A partnership of DPOs from across England are leading work to collect evidence from disabled people and their organisations on how the UK government has met its obligations under the UN Convention on the Rights of Persons with Disabilities (PDF).

That evidence is likely to include repeated and continuing breaches of many of the convention rights, including rights to independent living, to accessibility, to education, to an adequate standard of living, to participation in public and political life, to work, to health, and to life.

The evidence collected will be included in a report that will be sent to the UN’s committee on the rights of persons with disabilities.

This shadow report, alongside other evidence, will eventually play a part in a public examination of the UK government’s progress in implementing the convention.

Four years ago, that examination resulted in public humiliation for ministers after the committee’s chair, Theresia Degener (pictured), told the UK delegation that the UK government’s cuts to social security and other support for disabled people had caused “a human catastrophe”.

The committee later told the government in a report to make more than 80 improvements to the ways its laws and policies affect disabled people’s human rights, raising concerns on all but three of the 33 treaty articles it could have breached.

The committee is believed to be keen to see how the UK government has responded to the recommendations it made in 2017.

Yesterday, a partnership of DPOs, led by Inclusion London on behalf of the Reclaiming Our Futures Alliance (ROFA), launched a call for disabled people, DPOs and allies across England to submit evidence that can be used in a “shadow report” that will eventually be submitted to the UN committee.

Svetlana Kotova, director of campaigns and justice at Inclusion London, said: “Hearing from Deaf and disabled people from a range of backgrounds and different experiences is an important part of the committee’s examination process.

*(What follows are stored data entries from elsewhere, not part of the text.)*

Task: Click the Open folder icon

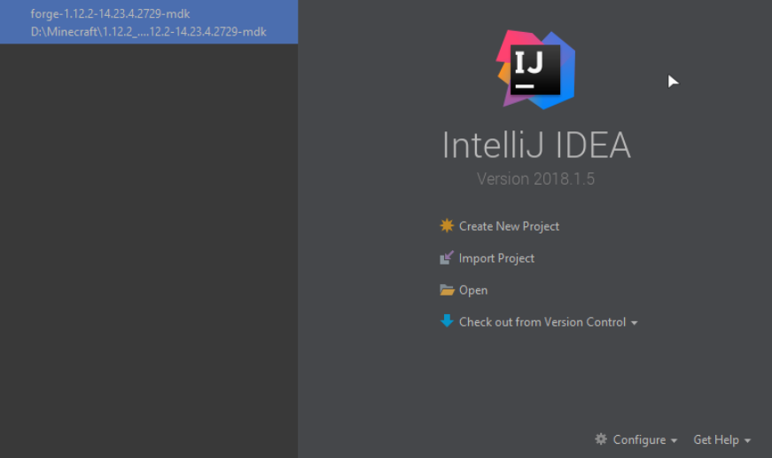Action: tap(447, 290)

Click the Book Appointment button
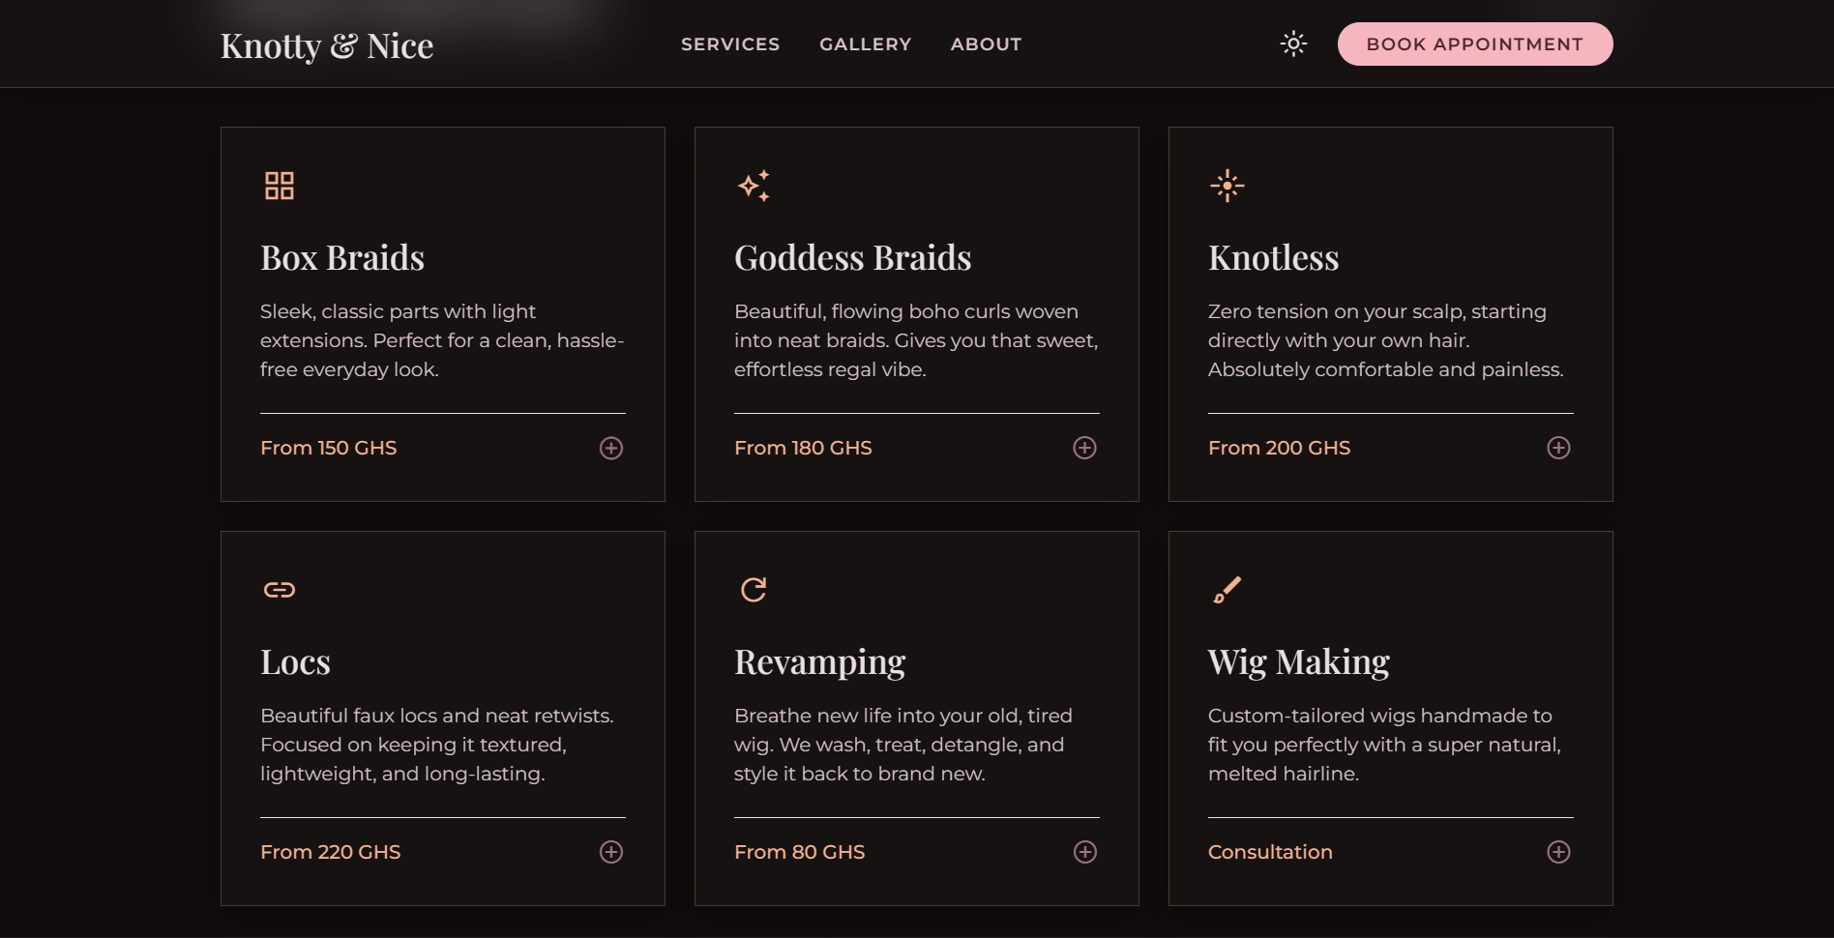pos(1475,44)
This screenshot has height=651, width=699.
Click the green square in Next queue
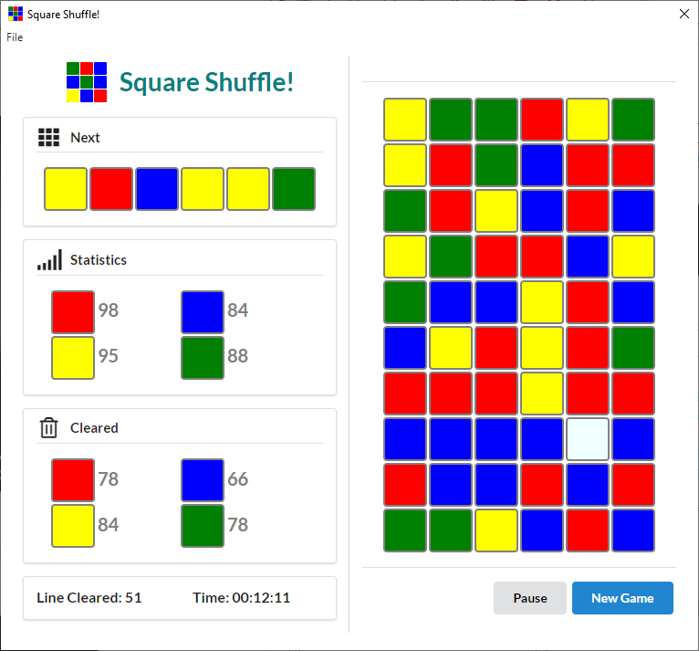tap(294, 189)
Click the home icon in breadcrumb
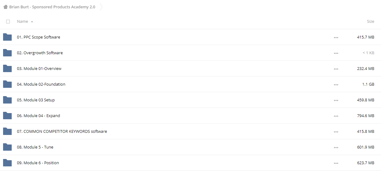This screenshot has width=381, height=171. pos(5,7)
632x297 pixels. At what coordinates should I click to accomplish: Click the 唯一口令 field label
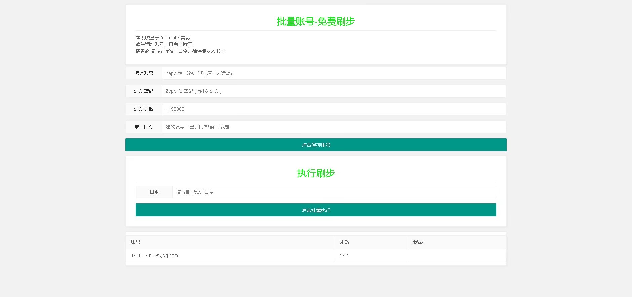tap(144, 127)
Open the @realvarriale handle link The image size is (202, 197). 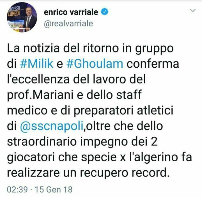(68, 24)
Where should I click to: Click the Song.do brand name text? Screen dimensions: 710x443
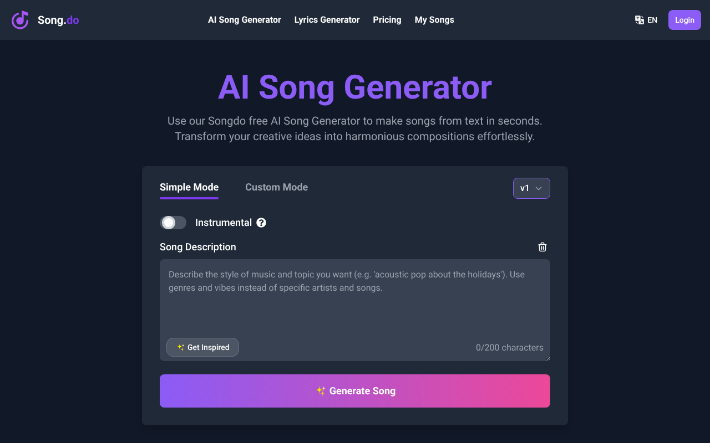click(x=58, y=19)
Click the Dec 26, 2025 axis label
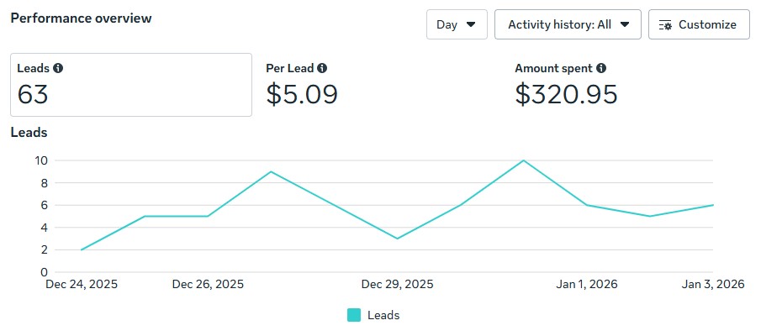The image size is (761, 336). [x=208, y=285]
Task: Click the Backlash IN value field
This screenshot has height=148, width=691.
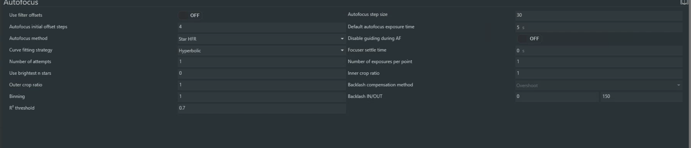Action: (556, 96)
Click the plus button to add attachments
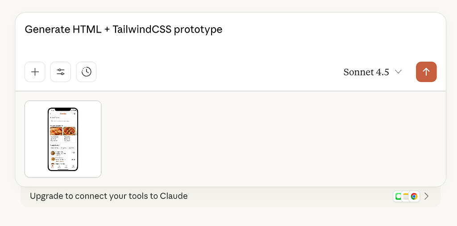This screenshot has height=226, width=457. (x=35, y=72)
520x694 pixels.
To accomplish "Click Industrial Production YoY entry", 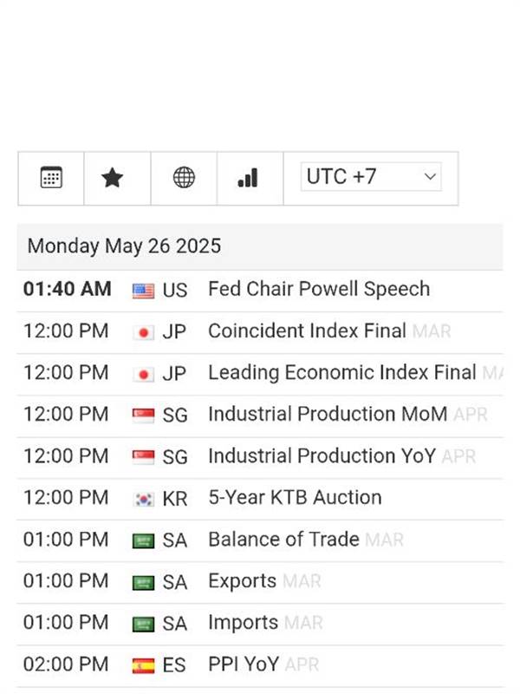I will point(322,456).
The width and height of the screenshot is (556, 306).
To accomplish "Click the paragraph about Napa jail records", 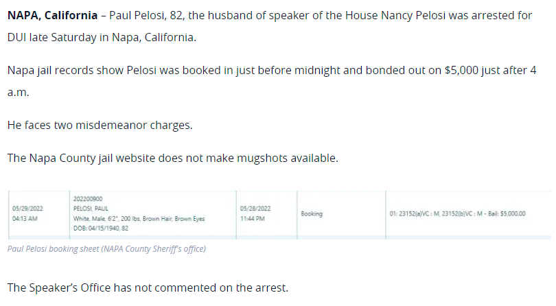I will (x=272, y=81).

“Too often non-disabled people are talking on our behalf – whether it’s non-user led charities giving comments to the media or people being denied choice and control in their own lives.

“This is an internationally-important exercise, and we should lead it.”

Ellen Clifford, lead author for the report, said: “We’re hoping that the end result will be a report that Deaf and disabled people across the country feel genuine ownership over.

“It’s a steep task, given that the word limit for the report is just 5,350 words and we know people will have a lot to say, but collectively Deaf and disabled people can do great things when we come together in a spirit of unity.”

The UN committee will use the shadow report to help draw up a “list of issues”, a series of questions it will ask the UK and devolved governments to answer in their own reports on how they have made progress under the convention.

The UK and devolved governments will later be examined in public on these issues.

Over the next month, DPOs across England will hold more than 20 events that explain the UN process and accept evidence on the most crucial issues to include in their shadow report.

There will also be targeted work to capture views among seldom heard groups, such as disabled refugees, sex workers, and members of the gypsy and traveller community.

DPOs in Scotland, Wales and Northern Ireland – led by Disability Wales, Inclusion Scotland and Disability Action Northern Ireland – are compiling their own reports, which will be combined with the England version into a single UK shadow report that will be submitted to the UN.

A key part of the process will involve consulting on the priority issues to be included in the UK shadow report, as the UN will only allow a maximum of 10,700 words.

Other organisations working with Inclusion London are ROFA, DPO Forum England, Disability Rights UK’s Our Voices group of member DPOs, Disabled People Against Cuts, and experts from the University of York’s Centre for Applied Human Rights and the London School of Economics.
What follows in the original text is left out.